Xfera Móviles was formed specifically to bid in Spain’s UMTS licence auction of 2000. Originally spearheaded by Nordic group TeliaSonera and Vivendi Universal of France, Xfera won Spain’s fourth 3G concession in March 2000. Since then, however, its history has been littered with failed launch attempts, financial troubles and investor unrest. Vivendi offloaded its 26.3% stake in the consortium to fellow shareholders for a nominal EUR1 in 2003, and in March 2006 Xfera said it would cut its investments and freeze the development of its network entirely, as well as cut back its workforce, to reduce costs whilst it searched for a strategic investor or business partner.

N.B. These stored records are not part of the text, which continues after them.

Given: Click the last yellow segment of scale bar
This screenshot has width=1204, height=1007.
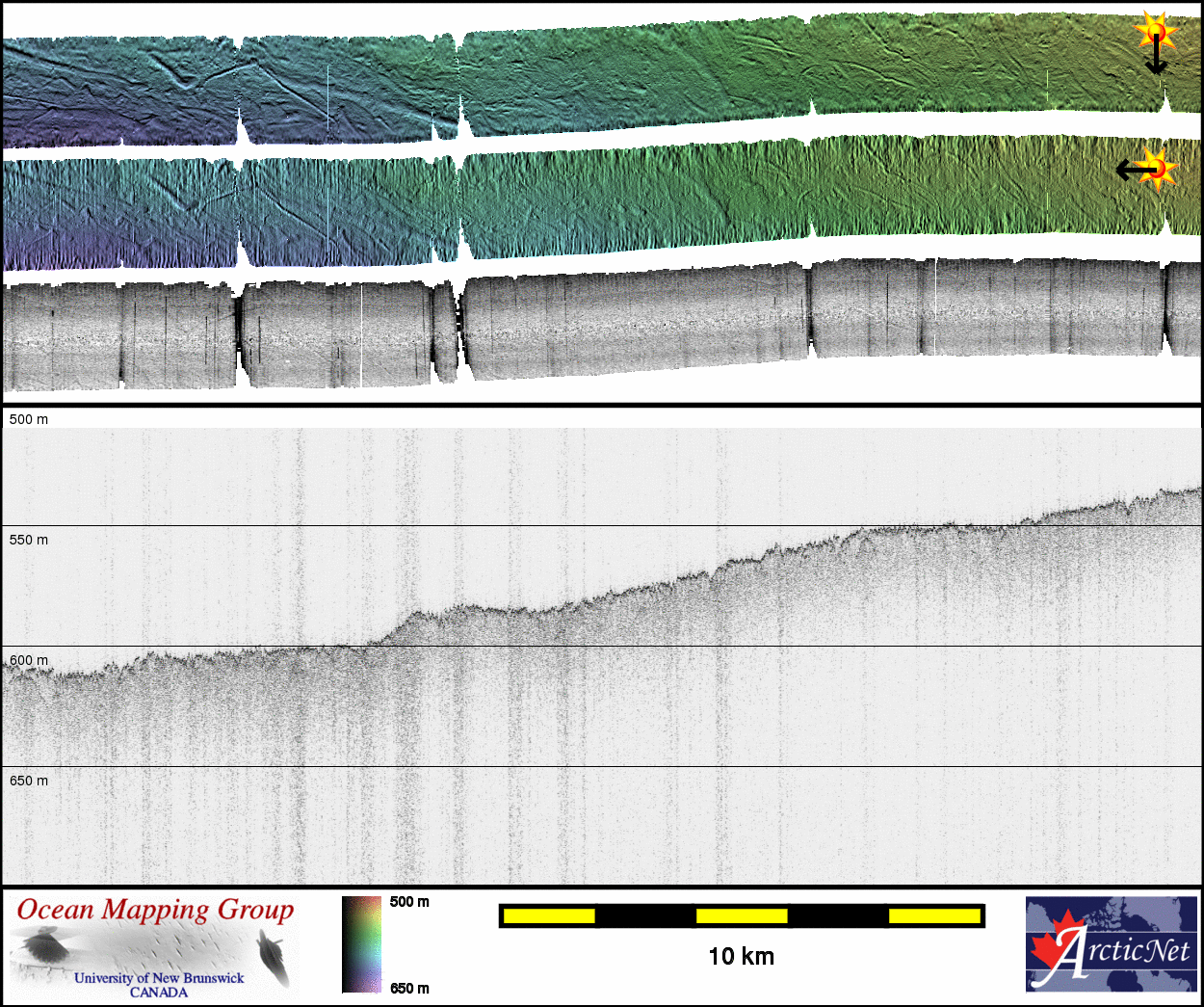Looking at the screenshot, I should point(933,915).
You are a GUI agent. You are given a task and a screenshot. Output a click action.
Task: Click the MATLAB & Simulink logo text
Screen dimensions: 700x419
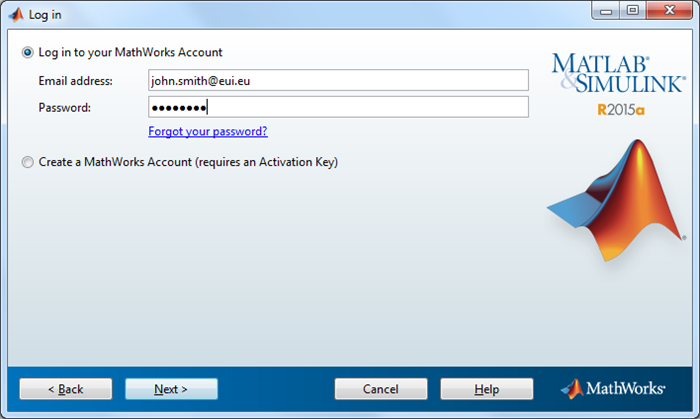618,75
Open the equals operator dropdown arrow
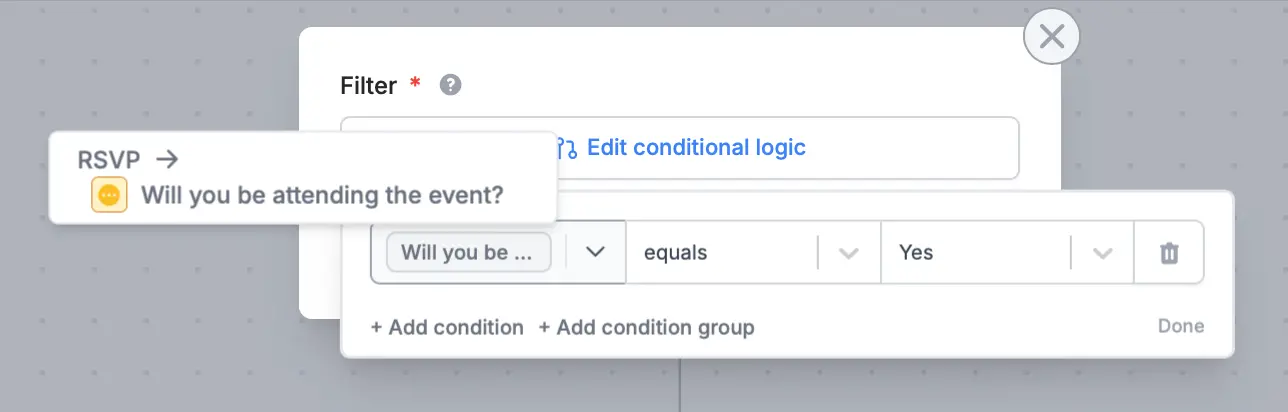The width and height of the screenshot is (1288, 412). (x=849, y=253)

Last month it was reported that Spain’s Industry Ministry was drafting a report outlining various ways in which Xfera’s UMTS licence could be revoked, because the state did not believe that the company will be able to comply with its latest deadline to start operations by 30 June 2006.
TeliaSonera hopes that the government will postpone the deadline by six months now that Xfera’s funding and future are secured, but has not yet confirmed whether its new business plan has been approved. It says it will invest EUR1 billion in Xfera over the next five years, the bulk of which will be spent on the rollout of its networks and IP-service platforms, alongside other start-up costs and spectrum fees (including accrued fees dating back to 2002). The Scandinavian group says it has already resurrected an agreement with mobile operator Vodafone Spain to roam on its nationwide network; the deal was first signed in 2001. Local papers claim that TeliaSonera has already approached equipment vendors including Ericsson, Nokia, Siemens and Huawei Technologies as potential suppliers for Xfera’s network.